Passage for review section start
Allium sativum


Other Names:

Cultivated Garlic


  • Antihelmintic
  • Antiprotozoal
  • Antioxidant
  • Antibacterial
  • Anthelmintic
  • Antiparasitic
  • Snake-repellent
  • Rodent-repellent
  • Insect-repellent
Garlic (Allium sativum) is well known for its use as a spice and herbal medicine in humans for thousands of years. It contains many useful bioactive compounds such as alliin, diallylsulphides and allicin. Garlic has been shown to have anti-thrombotic activity, lower blood lipids, blood tension, antibacterial properties, potent inhibitor of food pathogens, and has cardio-protective effects. Specific applications include:
  • Snake-repellent: Garlic is said to contain chemicals which act as a natural snake repellent. Mix together half a dozen of crushed garlic cloves in with water to create a spray, to spray around the exterior of the area in which you want to repel snakes.
Passage for review section end
Prompt: Repeat word for word the portion of the garlic text above that starts with "Cultivated Garlic" and goes on through "to repel snakes.".
Information provided section start
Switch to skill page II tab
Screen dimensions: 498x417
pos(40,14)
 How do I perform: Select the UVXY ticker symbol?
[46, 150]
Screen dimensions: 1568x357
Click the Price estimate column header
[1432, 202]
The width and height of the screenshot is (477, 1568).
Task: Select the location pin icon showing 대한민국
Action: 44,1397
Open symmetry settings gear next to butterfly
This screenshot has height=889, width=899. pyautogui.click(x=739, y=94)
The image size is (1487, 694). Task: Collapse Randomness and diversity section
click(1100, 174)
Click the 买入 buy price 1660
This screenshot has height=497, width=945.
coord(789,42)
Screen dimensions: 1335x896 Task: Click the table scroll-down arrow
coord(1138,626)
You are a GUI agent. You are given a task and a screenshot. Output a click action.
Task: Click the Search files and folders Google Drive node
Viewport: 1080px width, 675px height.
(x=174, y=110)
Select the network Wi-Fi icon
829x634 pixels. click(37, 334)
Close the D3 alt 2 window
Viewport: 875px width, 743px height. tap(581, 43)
Information provided section end
Output of the task:
Cultivated Garlic


  • Antihelmintic
  • Antiprotozoal
  • Antioxidant
  • Antibacterial
  • Anthelmintic
  • Antiparasitic
  • Snake-repellent
  • Rodent-repellent
  • Insect-repellent
Garlic (Allium sativum) is well known for its use as a spice and herbal medicine in humans for thousands of years. It contains many useful bioactive compounds such as alliin, diallylsulphides and allicin. Garlic has been shown to have anti-thrombotic activity, lower blood lipids, blood tension, antibacterial properties, potent inhibitor of food pathogens, and has cardio-protective effects. Specific applications include:
  • Snake-repellent: Garlic is said to contain chemicals which act as a natural snake repellent. Mix together half a dozen of crushed garlic cloves in with water to create a spray, to spray around the exterior of the area in which you want to repel snakes.